**Testo del documento**
##########

Dalle star di Hollywood alla vita dei migranti che lavoravano nei campi di patate, la sua esplorazione fotografica ha sempre restituito il reale depurato da qualsiasi stereotipo. Ha raccontato le dive del cinema, da Marlene Dietrich a Joan Crawford a Marilyn Monroe, con immagini iconiche che l’hanno consacrata alla fama internazionale, svelando la natura più autentica di queste attrici, spesso annidata tra le pieghe della loro notorietà.

Il progetto espositivo, curato da Monica Poggi e realizzato in collaborazione con Magnum Photos, raccoglie circa 170 immagini, molte delle quali mai esposte fino ad ora, ed è strutturato seguendo due filoni: quello delle opere e un percorso parallelo che racconta la vita di Arnold per tappe, dando conto di come il suo lavoro si diluisse in molti contesti, differenti tra loro.

Spiega la curatrice: «Il titolo della mostra («Eve Arnold. L’opera 1950-1980», Ndr) definisce l’arco temporale della sua opera. Il 1950 è l’anno in cui inizia a fotografare come professionista. La prima macchina fotografica, una Rolleicord da 40 dollari, l’aveva ricevuta in dono una decina di anni prima, ma fino a quel momento aveva scattato solo in maniera amatoriale. Il 1980 è una data più arbitraria e fa riferimento all’ultimo grande progetto veramente consistente dedicato alla società americana, realizzato trent’anni dopo i suoi esordi. Ritorna lì dove tutto era cominciato, dimostrando una grande capacità di rinnovarsi, catturando la realtà con uno sguardo sorprendentemente innovativo e contemporaneo».

È il corso di fotografia di Alexey Brodovitch, visionario direttore artistico della rivista «Harper’s Bazaar», a dare il via alla sua carriera e a determinare quel suo stile personalissimo che diventerà la sua cifra stilistica. Un linguaggio fotografico fatto di scenari densi, illuminati solo dalla luce naturale, frutto di un banalissimo problema tecnico che le impedisce di utilizzare il flash quando ad Harlem realizza il suo primo reportage dedicato alle sfilate di moda degli afroamericani.

##########

**Dati grezzi**
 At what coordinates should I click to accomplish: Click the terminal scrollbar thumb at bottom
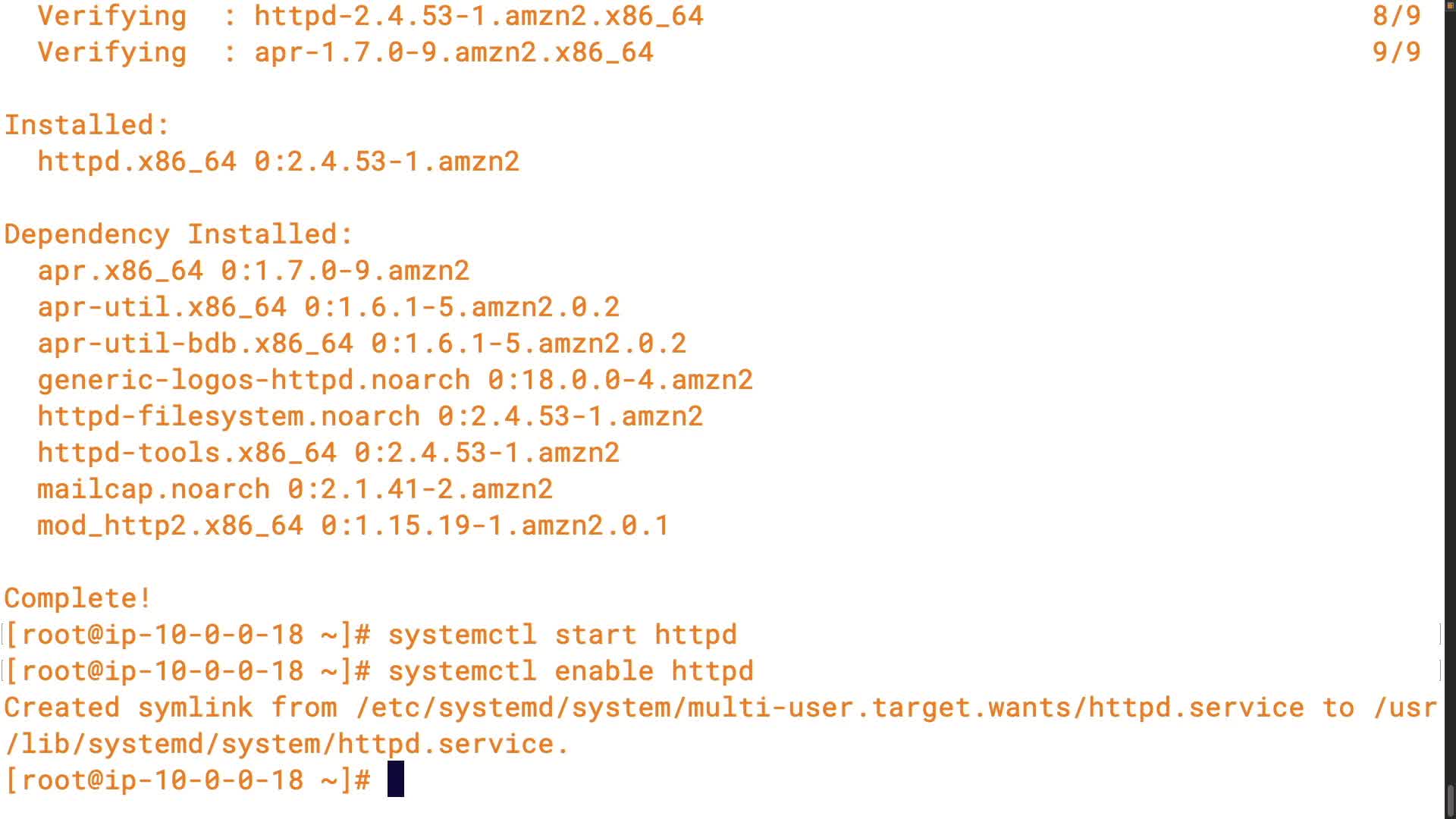tap(1450, 801)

##########

**Consegna 1**
Estrai dal testo sulla mostra di Eve Arnold il passo che comincia con "È il corso di" e termina con "moda degli afroamericani.", senza cambiare nulla.
**Consegna 2**
Secondo il testo sulla mostra di Eve Arnold, qual era la sua prima macchina fotografica?

**Soluzione svolta 1**
È il corso di fotografia di Alexey Brodovitch, visionario direttore artistico della rivista «Harper’s Bazaar», a dare il via alla sua carriera e a determinare quel suo stile personalissimo che diventerà la sua cifra stilistica. Un linguaggio fotografico fatto di scenari densi, illuminati solo dalla luce naturale, frutto di un banalissimo problema tecnico che le impedisce di utilizzare il flash quando ad Harlem realizza il suo primo reportage dedicato alle sfilate di moda degli afroamericani.

**Soluzione svolta 2**
Una Rolleicord da 40 dollari.